§ **Activity**:
All of the listing should be transcribed exactly.

§ **Input data**:
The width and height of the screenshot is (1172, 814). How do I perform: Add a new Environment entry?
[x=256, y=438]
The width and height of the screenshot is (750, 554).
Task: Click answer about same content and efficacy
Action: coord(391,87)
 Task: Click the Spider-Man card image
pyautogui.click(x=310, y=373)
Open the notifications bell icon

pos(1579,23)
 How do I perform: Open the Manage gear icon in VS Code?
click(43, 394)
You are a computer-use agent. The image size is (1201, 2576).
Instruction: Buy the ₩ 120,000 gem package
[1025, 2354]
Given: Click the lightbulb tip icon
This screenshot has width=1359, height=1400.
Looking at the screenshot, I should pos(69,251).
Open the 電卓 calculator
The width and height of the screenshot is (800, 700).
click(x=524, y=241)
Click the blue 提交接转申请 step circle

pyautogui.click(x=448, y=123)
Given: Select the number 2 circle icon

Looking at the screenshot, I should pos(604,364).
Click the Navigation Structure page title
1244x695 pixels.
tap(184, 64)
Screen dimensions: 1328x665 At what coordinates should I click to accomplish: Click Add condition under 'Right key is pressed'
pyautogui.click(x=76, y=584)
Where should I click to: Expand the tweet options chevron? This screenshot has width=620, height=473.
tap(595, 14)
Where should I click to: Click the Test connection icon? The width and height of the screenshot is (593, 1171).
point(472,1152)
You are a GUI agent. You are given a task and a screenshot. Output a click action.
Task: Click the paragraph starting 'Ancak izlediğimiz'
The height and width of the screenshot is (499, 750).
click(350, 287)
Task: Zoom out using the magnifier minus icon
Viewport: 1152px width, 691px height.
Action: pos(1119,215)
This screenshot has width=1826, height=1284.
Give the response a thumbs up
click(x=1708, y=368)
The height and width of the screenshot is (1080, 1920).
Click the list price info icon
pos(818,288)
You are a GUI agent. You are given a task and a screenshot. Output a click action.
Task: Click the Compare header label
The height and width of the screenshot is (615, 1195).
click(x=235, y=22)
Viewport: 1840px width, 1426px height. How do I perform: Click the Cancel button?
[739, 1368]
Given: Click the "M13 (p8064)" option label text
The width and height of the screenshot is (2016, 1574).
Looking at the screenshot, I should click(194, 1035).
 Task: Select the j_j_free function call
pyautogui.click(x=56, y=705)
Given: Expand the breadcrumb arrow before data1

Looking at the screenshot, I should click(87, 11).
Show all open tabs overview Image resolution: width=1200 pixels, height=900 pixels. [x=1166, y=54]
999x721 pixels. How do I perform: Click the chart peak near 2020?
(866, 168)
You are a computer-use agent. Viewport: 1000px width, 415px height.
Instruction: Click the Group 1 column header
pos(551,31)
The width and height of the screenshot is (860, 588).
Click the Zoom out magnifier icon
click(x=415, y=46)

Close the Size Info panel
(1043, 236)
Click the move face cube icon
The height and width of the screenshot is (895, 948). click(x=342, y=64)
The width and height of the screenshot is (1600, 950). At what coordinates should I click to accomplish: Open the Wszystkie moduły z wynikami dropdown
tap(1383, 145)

§ **Reply**:
The width and height of the screenshot is (1172, 814). How do I perform: Add a new Environment entry?
[x=256, y=438]
The width and height of the screenshot is (750, 554).
Task: Click answer about same content and efficacy
Action: coord(391,87)
 Task: Click the Spider-Man card image
pyautogui.click(x=310, y=373)
Open the notifications bell icon

pos(1579,23)
 How do I perform: Open the Manage gear icon in VS Code?
click(43, 394)
You are a computer-use agent. The image size is (1201, 2576).
Instruction: Buy the ₩ 120,000 gem package
[1025, 2354]
Given: Click the lightbulb tip icon
This screenshot has width=1359, height=1400.
Looking at the screenshot, I should pos(69,251).
Open the 電卓 calculator
The width and height of the screenshot is (800, 700).
click(x=524, y=241)
Click the blue 提交接转申请 step circle

pyautogui.click(x=448, y=123)
Given: Select the number 2 circle icon

Looking at the screenshot, I should pos(604,364).
Click the Navigation Structure page title
1244x695 pixels.
tap(184, 64)
Screen dimensions: 1328x665 At what coordinates should I click to accomplish: Click Add condition under 'Right key is pressed'
pyautogui.click(x=76, y=584)
Where should I click to: Expand the tweet options chevron? This screenshot has width=620, height=473.
tap(595, 14)
Where should I click to: Click the Test connection icon? The width and height of the screenshot is (593, 1171).
point(472,1152)
You are a GUI agent. You are given a task and a screenshot. Output a click action.
Task: Click the paragraph starting 'Ancak izlediğimiz'
The height and width of the screenshot is (499, 750).
click(350, 287)
Task: Zoom out using the magnifier minus icon
Viewport: 1152px width, 691px height.
Action: pos(1119,215)
This screenshot has width=1826, height=1284.
Give the response a thumbs up
click(x=1708, y=368)
The height and width of the screenshot is (1080, 1920).
Click the list price info icon
pos(818,288)
You are a GUI agent. You are given a task and a screenshot. Output a click action.
Task: Click the Compare header label
The height and width of the screenshot is (615, 1195).
click(x=235, y=22)
Viewport: 1840px width, 1426px height. How do I perform: Click the Cancel button?
[739, 1368]
Given: Click the "M13 (p8064)" option label text
The width and height of the screenshot is (2016, 1574).
Looking at the screenshot, I should click(194, 1035).
 Task: Select the j_j_free function call
pyautogui.click(x=56, y=705)
Given: Expand the breadcrumb arrow before data1

Looking at the screenshot, I should click(87, 11).
Show all open tabs overview Image resolution: width=1200 pixels, height=900 pixels. [x=1166, y=54]
999x721 pixels. How do I perform: Click the chart peak near 2020?
(866, 168)
You are a computer-use agent. Viewport: 1000px width, 415px height.
Instruction: Click the Group 1 column header
pos(551,31)
The width and height of the screenshot is (860, 588).
Click the Zoom out magnifier icon
click(x=415, y=46)

Close the Size Info panel
(1043, 236)
Click the move face cube icon
The height and width of the screenshot is (895, 948). click(x=342, y=64)
The width and height of the screenshot is (1600, 950). At what coordinates should I click to accomplish: Open the Wszystkie moduły z wynikami dropdown
tap(1383, 145)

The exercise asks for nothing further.